Case Presentation: The patients was a 63-year-old woman who, at 54 years, showed personality changes and increased frequency of falls. At 55 years of age neuropsychological tests showed executive attention and visuospatial deficit. At the age of 59 the patient developed dysarthria and a progressive cognitive deficit. The neurological examination showed moderate gait ataxia, dysdiadochokinesia and dysmetria, dysphagia, dysarthria and abnormal saccadic pursuit, severe axial asynergy during postural changes, choreiform dyskinesias.

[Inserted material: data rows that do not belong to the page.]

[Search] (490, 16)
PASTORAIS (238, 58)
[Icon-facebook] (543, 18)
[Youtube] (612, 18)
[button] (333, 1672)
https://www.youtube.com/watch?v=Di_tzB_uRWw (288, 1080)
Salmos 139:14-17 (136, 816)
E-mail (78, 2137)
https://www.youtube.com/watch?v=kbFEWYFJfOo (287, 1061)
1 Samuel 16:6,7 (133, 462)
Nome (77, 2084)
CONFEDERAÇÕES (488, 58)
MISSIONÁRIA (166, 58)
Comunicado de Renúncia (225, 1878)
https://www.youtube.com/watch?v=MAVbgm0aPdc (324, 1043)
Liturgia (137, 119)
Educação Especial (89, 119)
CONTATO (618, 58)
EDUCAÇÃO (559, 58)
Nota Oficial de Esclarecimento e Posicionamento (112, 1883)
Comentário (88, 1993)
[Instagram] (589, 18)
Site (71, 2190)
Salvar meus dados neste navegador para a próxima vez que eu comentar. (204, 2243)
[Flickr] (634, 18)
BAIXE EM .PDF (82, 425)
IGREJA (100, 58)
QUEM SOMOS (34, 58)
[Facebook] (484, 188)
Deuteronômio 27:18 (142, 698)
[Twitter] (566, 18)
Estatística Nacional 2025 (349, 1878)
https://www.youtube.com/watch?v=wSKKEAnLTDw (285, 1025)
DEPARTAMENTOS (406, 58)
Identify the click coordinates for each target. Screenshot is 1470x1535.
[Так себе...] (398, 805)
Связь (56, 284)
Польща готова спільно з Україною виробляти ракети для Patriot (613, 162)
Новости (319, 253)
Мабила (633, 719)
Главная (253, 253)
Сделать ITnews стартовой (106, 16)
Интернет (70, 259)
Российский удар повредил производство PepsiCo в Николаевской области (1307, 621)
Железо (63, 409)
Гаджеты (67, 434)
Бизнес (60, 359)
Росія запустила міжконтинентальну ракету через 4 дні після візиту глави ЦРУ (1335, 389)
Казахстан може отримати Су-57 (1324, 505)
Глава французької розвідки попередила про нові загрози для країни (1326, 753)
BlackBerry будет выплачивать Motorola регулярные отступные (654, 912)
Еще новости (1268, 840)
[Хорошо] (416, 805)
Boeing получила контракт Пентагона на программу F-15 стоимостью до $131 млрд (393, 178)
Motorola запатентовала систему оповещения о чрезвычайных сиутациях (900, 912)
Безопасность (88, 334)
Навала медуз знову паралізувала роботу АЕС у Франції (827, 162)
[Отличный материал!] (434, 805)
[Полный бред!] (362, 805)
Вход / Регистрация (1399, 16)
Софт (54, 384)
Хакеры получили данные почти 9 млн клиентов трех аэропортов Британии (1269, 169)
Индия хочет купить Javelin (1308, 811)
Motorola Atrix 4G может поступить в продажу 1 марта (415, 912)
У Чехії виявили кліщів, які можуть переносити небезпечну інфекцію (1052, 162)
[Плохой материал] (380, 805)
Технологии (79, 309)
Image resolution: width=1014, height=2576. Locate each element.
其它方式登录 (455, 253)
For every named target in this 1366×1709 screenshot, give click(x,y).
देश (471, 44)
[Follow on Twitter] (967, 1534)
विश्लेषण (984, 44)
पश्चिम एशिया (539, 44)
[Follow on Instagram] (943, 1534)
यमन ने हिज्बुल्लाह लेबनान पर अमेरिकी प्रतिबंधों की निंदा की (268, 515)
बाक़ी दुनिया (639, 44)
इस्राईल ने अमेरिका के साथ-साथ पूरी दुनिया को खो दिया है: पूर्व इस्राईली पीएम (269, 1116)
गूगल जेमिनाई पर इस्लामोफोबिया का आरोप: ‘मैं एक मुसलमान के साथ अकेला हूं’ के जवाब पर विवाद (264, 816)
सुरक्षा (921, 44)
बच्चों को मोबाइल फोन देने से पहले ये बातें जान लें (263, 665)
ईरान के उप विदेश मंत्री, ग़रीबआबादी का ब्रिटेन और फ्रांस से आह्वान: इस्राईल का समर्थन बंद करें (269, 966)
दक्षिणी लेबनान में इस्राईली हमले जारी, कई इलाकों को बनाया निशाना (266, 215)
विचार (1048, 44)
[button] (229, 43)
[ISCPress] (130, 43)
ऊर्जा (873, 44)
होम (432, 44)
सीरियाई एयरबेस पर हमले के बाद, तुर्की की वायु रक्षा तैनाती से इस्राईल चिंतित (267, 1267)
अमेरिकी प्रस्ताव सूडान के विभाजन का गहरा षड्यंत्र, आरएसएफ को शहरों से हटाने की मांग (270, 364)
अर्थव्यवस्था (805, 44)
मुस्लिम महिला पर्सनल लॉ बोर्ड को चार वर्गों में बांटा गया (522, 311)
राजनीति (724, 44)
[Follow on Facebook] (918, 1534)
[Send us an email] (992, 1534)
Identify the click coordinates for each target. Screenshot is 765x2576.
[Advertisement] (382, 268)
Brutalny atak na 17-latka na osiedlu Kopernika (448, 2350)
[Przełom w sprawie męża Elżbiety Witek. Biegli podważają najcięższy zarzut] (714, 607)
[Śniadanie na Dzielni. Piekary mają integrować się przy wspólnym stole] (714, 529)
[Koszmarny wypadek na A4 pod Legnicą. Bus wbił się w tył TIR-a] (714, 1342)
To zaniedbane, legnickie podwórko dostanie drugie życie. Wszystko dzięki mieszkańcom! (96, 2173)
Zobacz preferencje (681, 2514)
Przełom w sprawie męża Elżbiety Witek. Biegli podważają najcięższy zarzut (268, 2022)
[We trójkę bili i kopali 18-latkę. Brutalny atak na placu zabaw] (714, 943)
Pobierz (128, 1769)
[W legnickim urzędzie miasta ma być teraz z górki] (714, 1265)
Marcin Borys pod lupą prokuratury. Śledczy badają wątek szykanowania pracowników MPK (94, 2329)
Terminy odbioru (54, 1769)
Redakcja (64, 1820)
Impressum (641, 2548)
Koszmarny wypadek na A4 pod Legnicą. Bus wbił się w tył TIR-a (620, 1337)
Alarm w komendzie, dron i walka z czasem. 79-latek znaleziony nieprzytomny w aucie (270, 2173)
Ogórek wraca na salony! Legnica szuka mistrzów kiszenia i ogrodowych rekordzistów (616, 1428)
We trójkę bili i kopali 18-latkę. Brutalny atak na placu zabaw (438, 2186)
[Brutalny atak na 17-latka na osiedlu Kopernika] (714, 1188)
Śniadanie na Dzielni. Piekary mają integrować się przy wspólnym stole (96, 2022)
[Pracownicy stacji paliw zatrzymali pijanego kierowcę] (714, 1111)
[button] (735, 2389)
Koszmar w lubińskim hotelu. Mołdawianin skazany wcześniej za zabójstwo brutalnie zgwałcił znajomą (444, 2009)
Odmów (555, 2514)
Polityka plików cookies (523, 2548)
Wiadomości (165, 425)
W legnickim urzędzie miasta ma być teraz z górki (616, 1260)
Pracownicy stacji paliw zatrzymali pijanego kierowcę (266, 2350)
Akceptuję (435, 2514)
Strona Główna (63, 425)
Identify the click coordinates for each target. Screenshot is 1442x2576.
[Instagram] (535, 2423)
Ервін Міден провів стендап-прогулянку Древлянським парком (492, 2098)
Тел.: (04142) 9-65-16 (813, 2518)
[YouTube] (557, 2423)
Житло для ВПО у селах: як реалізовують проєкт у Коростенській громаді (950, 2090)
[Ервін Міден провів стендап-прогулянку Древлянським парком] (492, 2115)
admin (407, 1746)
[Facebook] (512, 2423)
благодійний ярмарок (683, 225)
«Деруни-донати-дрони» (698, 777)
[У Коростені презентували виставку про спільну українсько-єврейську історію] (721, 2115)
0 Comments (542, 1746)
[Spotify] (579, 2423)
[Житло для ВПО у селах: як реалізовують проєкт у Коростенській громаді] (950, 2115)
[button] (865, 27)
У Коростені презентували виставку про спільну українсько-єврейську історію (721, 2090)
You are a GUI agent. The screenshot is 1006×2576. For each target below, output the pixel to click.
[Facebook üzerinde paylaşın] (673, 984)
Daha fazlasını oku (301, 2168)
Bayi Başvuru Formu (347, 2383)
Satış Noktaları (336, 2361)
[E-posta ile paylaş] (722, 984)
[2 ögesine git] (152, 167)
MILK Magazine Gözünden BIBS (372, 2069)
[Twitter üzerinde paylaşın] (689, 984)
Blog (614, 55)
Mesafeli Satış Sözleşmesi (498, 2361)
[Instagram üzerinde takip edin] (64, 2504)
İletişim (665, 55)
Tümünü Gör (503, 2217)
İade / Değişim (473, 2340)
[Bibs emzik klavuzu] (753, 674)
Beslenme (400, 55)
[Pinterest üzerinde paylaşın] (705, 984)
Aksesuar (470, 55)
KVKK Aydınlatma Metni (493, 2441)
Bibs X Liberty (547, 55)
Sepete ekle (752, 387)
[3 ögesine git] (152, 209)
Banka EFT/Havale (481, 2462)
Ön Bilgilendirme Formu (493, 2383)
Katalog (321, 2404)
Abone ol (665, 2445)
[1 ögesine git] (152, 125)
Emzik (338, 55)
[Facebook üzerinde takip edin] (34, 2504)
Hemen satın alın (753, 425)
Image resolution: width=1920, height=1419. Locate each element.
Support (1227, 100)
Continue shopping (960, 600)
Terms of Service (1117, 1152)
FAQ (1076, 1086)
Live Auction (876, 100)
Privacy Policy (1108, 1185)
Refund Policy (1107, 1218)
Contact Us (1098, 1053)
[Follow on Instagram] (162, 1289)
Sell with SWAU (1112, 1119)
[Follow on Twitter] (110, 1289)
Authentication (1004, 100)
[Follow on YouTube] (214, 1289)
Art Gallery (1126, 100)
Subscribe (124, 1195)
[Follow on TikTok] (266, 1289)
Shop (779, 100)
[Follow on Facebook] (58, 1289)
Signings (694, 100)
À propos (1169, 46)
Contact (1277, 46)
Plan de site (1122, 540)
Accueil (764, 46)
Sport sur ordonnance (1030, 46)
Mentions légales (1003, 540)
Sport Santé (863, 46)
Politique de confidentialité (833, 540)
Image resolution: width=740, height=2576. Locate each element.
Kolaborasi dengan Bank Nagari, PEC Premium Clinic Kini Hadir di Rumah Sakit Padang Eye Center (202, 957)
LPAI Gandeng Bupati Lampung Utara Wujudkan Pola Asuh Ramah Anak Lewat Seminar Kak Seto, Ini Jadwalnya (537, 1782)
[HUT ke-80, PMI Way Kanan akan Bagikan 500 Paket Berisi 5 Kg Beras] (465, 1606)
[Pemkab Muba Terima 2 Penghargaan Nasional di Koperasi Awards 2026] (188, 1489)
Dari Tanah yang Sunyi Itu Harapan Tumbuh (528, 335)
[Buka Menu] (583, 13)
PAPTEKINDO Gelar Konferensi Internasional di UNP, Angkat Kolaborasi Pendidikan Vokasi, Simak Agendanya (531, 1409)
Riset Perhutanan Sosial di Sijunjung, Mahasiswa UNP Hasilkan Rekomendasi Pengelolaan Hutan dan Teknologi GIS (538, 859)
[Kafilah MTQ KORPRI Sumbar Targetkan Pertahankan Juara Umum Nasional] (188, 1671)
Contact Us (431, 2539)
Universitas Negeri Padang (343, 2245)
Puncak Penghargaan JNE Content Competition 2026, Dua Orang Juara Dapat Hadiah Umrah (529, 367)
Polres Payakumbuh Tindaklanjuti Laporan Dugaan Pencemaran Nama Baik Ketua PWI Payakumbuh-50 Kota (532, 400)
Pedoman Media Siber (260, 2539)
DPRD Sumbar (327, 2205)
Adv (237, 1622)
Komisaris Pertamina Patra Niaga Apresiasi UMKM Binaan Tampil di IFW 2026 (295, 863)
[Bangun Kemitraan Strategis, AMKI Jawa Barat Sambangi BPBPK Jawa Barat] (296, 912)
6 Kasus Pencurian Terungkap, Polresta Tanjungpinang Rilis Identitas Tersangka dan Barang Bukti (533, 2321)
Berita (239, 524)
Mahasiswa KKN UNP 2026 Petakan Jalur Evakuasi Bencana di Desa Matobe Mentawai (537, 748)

Molecular analysis of the gene demonstrated an allele with 41 repeat suggesting that 41 CAG/CCG repeats could be an allele associated with the full clinical spectrum of SCA17.

Conclusions: The described case with the other similar cases described in the literature suggests that 41 CAG/CAA trinucleotides should be considered as critical threshold in SCA17. We suggest that SCA17 diagnosis should be suspected in patients presenting with movement disorders associated with other neurodegenerative signs and symptoms.